TASK PROMPT
The data below must be returned in full and exactly.

Saved entries
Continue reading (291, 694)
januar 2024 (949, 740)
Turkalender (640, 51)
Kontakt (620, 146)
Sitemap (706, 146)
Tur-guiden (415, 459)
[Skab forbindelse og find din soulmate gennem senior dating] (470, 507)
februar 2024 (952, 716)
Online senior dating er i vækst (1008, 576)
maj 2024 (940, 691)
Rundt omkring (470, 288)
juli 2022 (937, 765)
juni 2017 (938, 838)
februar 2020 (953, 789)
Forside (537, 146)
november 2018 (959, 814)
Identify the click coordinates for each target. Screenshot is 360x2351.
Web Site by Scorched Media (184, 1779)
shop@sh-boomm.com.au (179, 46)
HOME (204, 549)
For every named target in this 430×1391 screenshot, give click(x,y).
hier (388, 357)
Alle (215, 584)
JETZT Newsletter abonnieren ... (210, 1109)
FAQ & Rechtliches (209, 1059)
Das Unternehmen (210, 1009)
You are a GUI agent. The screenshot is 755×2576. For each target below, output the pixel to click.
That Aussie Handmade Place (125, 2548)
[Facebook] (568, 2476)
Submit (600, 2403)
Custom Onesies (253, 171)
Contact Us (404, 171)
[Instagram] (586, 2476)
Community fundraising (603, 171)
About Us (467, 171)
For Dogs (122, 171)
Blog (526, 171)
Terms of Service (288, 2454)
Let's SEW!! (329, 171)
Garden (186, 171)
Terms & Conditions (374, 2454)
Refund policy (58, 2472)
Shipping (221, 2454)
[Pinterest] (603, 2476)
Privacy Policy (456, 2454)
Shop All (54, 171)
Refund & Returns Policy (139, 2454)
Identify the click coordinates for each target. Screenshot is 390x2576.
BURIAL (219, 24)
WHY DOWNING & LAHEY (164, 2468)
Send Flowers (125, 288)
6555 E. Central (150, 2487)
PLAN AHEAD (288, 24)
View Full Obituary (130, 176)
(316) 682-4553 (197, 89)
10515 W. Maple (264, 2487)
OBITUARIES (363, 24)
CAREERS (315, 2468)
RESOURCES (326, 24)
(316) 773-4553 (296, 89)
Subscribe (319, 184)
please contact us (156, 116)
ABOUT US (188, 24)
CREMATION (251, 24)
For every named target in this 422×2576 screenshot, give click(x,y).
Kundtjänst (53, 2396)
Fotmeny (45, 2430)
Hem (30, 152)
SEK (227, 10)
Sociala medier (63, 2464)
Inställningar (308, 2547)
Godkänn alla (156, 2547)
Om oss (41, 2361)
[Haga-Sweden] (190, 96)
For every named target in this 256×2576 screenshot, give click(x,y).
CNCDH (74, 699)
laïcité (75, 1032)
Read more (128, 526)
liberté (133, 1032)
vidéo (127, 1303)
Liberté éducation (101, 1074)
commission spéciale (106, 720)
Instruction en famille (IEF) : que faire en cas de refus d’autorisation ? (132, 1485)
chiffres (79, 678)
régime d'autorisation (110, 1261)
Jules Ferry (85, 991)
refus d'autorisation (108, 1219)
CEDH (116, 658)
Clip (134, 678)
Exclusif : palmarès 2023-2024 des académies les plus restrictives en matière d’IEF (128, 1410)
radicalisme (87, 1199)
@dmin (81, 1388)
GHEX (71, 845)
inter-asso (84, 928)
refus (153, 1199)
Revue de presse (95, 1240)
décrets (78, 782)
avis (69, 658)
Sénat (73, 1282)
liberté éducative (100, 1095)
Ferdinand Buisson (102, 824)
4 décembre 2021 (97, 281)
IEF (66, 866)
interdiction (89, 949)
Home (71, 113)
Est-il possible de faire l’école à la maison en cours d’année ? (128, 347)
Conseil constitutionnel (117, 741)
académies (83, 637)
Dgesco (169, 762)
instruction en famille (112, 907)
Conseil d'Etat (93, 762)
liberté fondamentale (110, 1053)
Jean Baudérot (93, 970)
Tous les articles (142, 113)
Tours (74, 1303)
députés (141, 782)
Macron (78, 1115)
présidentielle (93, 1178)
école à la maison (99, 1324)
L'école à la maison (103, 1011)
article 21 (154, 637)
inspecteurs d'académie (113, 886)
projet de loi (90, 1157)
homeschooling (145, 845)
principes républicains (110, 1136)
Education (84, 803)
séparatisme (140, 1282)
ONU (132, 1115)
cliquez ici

SOLUTION
Continue reading (291, 694)
januar 2024 (949, 740)
Turkalender (640, 51)
Kontakt (620, 146)
Sitemap (706, 146)
Tur-guiden (415, 459)
[Skab forbindelse og find din soulmate gennem senior dating] (470, 507)
februar 2024 (952, 716)
Online senior dating er i vækst (1008, 576)
maj 2024 (940, 691)
Rundt omkring (470, 288)
juli 2022 (937, 765)
juni 2017 (938, 838)
februar 2020 (953, 789)
Forside (537, 146)
november 2018 (959, 814)
Identify the click coordinates for each target. Screenshot is 360x2351.
Web Site by Scorched Media (184, 1779)
shop@sh-boomm.com.au (179, 46)
HOME (204, 549)
For every named target in this 430×1391 screenshot, give click(x,y).
hier (388, 357)
Alle (215, 584)
JETZT Newsletter abonnieren ... (210, 1109)
FAQ & Rechtliches (209, 1059)
Das Unternehmen (210, 1009)
You are a GUI agent. The screenshot is 755×2576. For each target below, output the pixel to click.
That Aussie Handmade Place (125, 2548)
[Facebook] (568, 2476)
Submit (600, 2403)
Custom Onesies (253, 171)
Contact Us (404, 171)
[Instagram] (586, 2476)
Community fundraising (603, 171)
About Us (467, 171)
For Dogs (122, 171)
Blog (526, 171)
Terms of Service (288, 2454)
Let's SEW!! (329, 171)
Garden (186, 171)
Terms & Conditions (374, 2454)
Refund policy (58, 2472)
Shipping (221, 2454)
[Pinterest] (603, 2476)
Privacy Policy (456, 2454)
Shop All (54, 171)
Refund & Returns Policy (139, 2454)
Identify the click coordinates for each target. Screenshot is 390x2576.
BURIAL (219, 24)
WHY DOWNING & LAHEY (164, 2468)
Send Flowers (125, 288)
6555 E. Central (150, 2487)
PLAN AHEAD (288, 24)
View Full Obituary (130, 176)
(316) 682-4553 (197, 89)
10515 W. Maple (264, 2487)
OBITUARIES (363, 24)
CAREERS (315, 2468)
RESOURCES (326, 24)
(316) 773-4553 (296, 89)
Subscribe (319, 184)
please contact us (156, 116)
ABOUT US (188, 24)
CREMATION (251, 24)
For every named target in this 422×2576 screenshot, give click(x,y).
Kundtjänst (53, 2396)
Fotmeny (45, 2430)
Hem (30, 152)
SEK (227, 10)
Sociala medier (63, 2464)
Inställningar (308, 2547)
Godkänn alla (156, 2547)
Om oss (41, 2361)
[Haga-Sweden] (190, 96)
For every named target in this 256×2576 screenshot, give click(x,y).
CNCDH (74, 699)
laïcité (75, 1032)
Read more (128, 526)
liberté (133, 1032)
vidéo (127, 1303)
Liberté éducation (101, 1074)
commission spéciale (106, 720)
Instruction en famille (IEF) : que faire en cas de refus d’autorisation ? (132, 1485)
chiffres (79, 678)
régime d'autorisation (110, 1261)
Jules Ferry (85, 991)
refus d'autorisation (108, 1219)
CEDH (116, 658)
Clip (134, 678)
Exclusif : palmarès 2023-2024 des académies les plus restrictives en matière d’IEF (128, 1410)
radicalisme (87, 1199)
@dmin (81, 1388)
GHEX (71, 845)
inter-asso (84, 928)
refus (153, 1199)
Revue de presse (95, 1240)
décrets (78, 782)
avis (69, 658)
Sénat (73, 1282)
liberté éducative (100, 1095)
Ferdinand Buisson (102, 824)
4 décembre 2021 (97, 281)
IEF (66, 866)
interdiction (89, 949)
Home (71, 113)
Est-il possible de faire l’école à la maison en cours d’année ? (128, 347)
Conseil constitutionnel (117, 741)
académies (83, 637)
Dgesco (169, 762)
instruction en famille (112, 907)
Conseil d'Etat (93, 762)
liberté fondamentale (110, 1053)
Jean Baudérot (93, 970)
Tous les articles (142, 113)
Tours (74, 1303)
députés (141, 782)
Macron (78, 1115)
présidentielle (93, 1178)
école à la maison (99, 1324)
L'école à la maison (103, 1011)
article 21 (154, 637)
inspecteurs d'académie (113, 886)
projet de loi (90, 1157)
homeschooling (145, 845)
principes républicains (110, 1136)
Education (84, 803)
séparatisme (140, 1282)
ONU (132, 1115)
cliquez ici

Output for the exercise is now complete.